Before I dive deeper, here are some of my assumptions. I assume that a well-functioning diverse team is more effective and resilient than a well-functioning non-diverse team of the same size. I also assume that diversity and inclusion are desirable because without them, people feel excluded and marginalized, and not given the same opportunities as others. We don’t want to live in a dickhead society with artificial barriers to certain groups.

We want to live in a society where everyone feels empowered to do what they are interested in and capable of.

mongolmetal

(image credit Tengger Cavalry)

In software, where I’ve worked for my short career so far, a lot of companies are not diverse, because new hires are similar to old hires. They are a “culture fit”. Culture fit means that it is easy for the current employees to build camaraderie with the new employees. And that the new employees are not jerks. That camaraderie is built on top of shared traits of the identity. These traits include but are not limited to common alma matter, hobbies, opinion of Pokemon, opinion of Haskell, and bro-ism or preexisting friendships.

The inconvenient truth about diversity, is that it is harder to build that trust and camaraderie with someone who’s different than you. It is hard to even build it with people who are slightly different. There is that extra uncertainty, which makes us scared.

Can you easily build a camaraderie with a Japanese who enjoys reading manga. Can you easily build a camaraderie with person from Boston from Irish origin without having to drink 17 beers together? Can you easily build camaraderie with a drag queen from San Francisco? Can you easily build camaraderie with an introvert who’s hobby is to play classical music on the piano? What about a cursing Eastern European with a golden tooth?

If you’ve answered yes to all all of the above - congratulations. You’re an excellent human being and you have gift of being able to easily create rapport with everyone. I admire you and envy you. I sincerely want to know how you do it and I’m pretty sure you’re not just using Dale Carnegie’s “How to win friends and influence people”.

You’re also not universal. You are rare. Most people have hard time connecting and building relationship with people that are too different. It takes effort, and knowledge, and humility, and courage.

I married a person from a very different country and culture. And while I have a lot of common interests with her, we’ve had arguments based on simple missunderstanding of what mean by different phrases. It takes a lot of effort and patience to iron out missunderstandings, and internalize that we were not being mean to each other, but were using phrases which didn’t sound kind when translated.

Making a big deal out of tiny misunderstandings is natural. It’s the fundamental attribution error. It’s a common cognitive bias for humans. And we extend it more easily to people “not-like-us”. To counter it, we need to proactively extend trust to them.

If we want to live in an inclusive and effective society we need to solve for both diversity and camaraderie. If we introduce only one of them, but neglect the other we end up with a team that’s either too homogenous and narrow-minded, or with a “diverse” team that’s not cohesive, and contains a smaller, narrow-minded team within it.

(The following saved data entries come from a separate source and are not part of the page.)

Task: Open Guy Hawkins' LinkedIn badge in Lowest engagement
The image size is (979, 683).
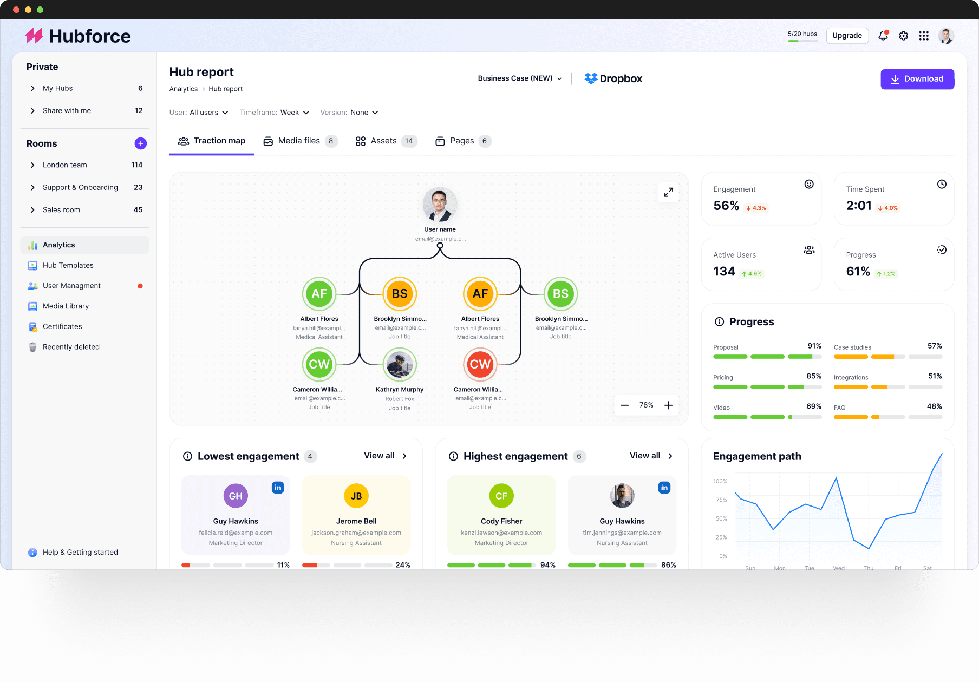Action: pyautogui.click(x=278, y=488)
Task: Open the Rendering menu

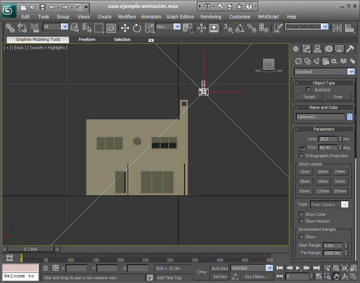Action: [211, 17]
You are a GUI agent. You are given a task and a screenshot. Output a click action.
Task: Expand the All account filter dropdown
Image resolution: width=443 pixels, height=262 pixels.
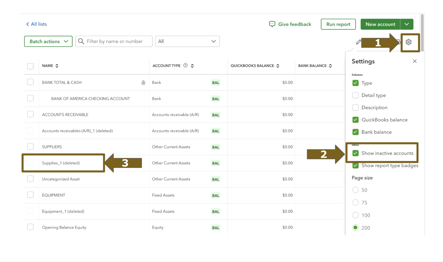click(187, 41)
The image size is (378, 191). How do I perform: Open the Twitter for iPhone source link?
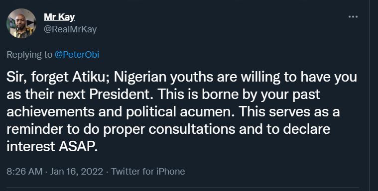(x=148, y=172)
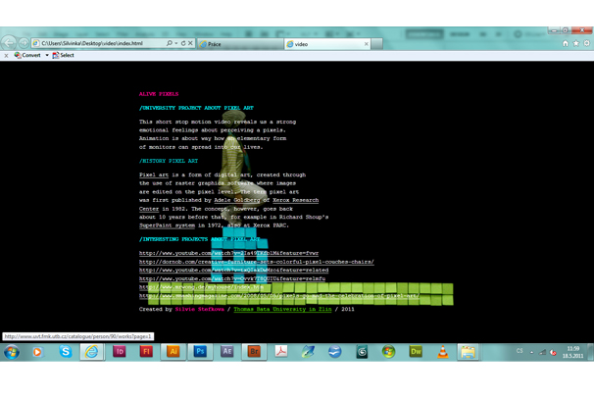This screenshot has height=398, width=594.
Task: Click the address bar showing index.html path
Action: (98, 43)
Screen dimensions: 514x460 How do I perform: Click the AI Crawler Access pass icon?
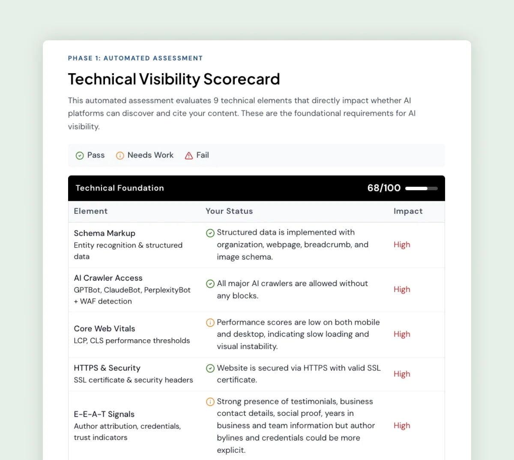point(210,284)

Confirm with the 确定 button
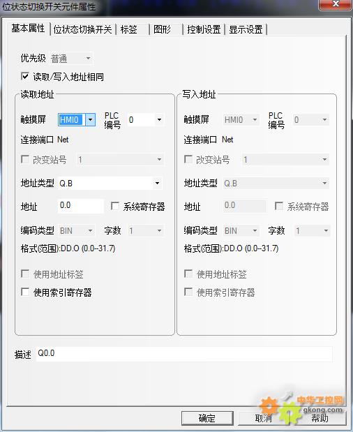[207, 418]
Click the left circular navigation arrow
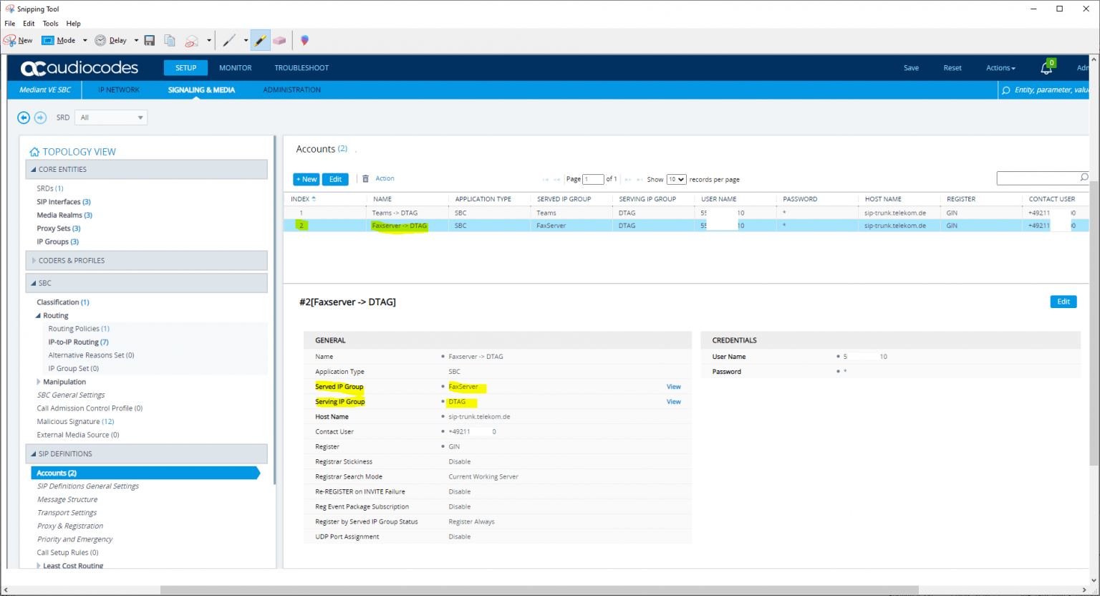Viewport: 1100px width, 596px height. pyautogui.click(x=24, y=117)
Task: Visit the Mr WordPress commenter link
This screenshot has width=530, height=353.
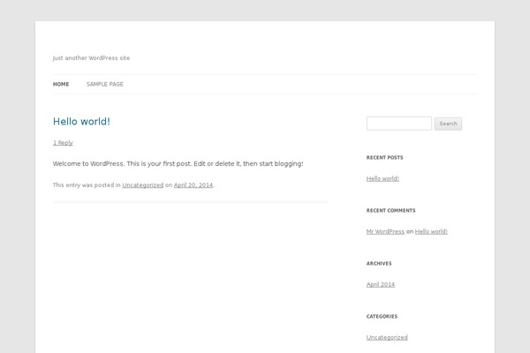Action: coord(385,231)
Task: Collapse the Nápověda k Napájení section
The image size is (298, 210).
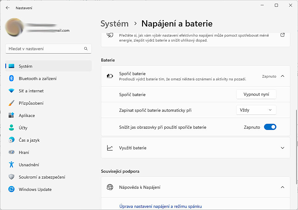Action: click(282, 187)
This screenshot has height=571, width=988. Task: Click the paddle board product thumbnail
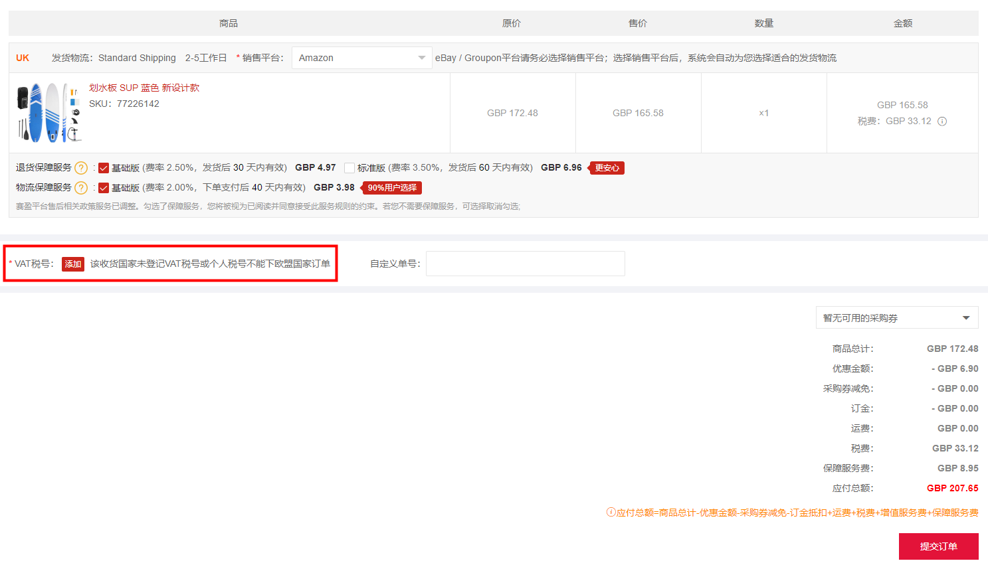pos(49,113)
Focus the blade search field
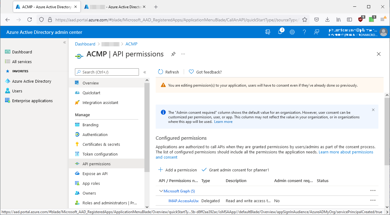Image resolution: width=390 pixels, height=215 pixels. coord(107,72)
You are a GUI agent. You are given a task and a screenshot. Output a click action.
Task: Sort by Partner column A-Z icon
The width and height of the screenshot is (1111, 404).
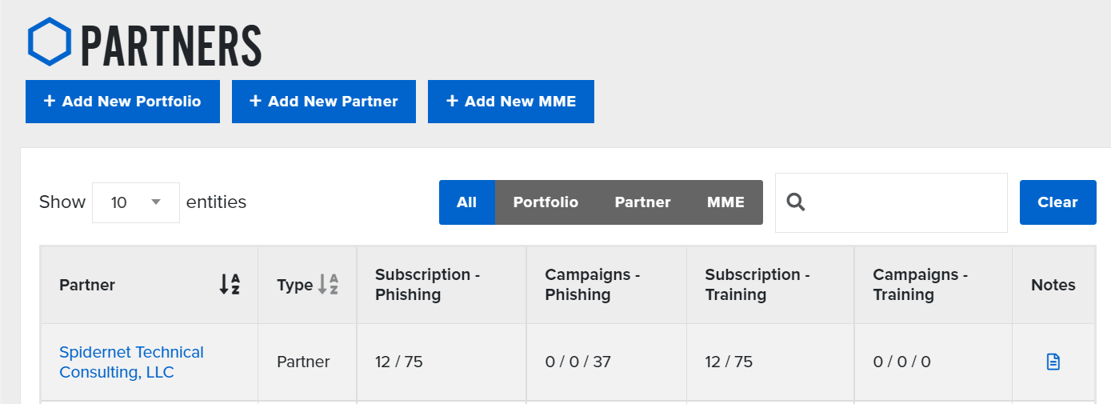point(230,285)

Diversity without camaraderie is decoration. And nobody wants to be decoration. Decoration doesn’t belong. We need to ensure diversity, but also optimize for the camaraderie and cohesiveness.

It is each company’s responsibility to hire diversely, but it behooves on each of us to welcome people that are not-like-us openly into the our teams. We need to develop sincere trust with them. And to do it, we don’t only have to teach them about our culture, belief or favorite text editor. We also have to learn about theirs and suspend our ego, and let them transform our culture and beliefs. And be open to listening to them when they suggest that VIM is better than Emacs, even though we really really don’t think so. And by listening, by showing humility and openness, we finally can feel the benefits of diversity, empower, and be empowered.

Perhaps if I’m wrong about some or all of the points above. If so, I humbly ask for your forgiveness and perspective.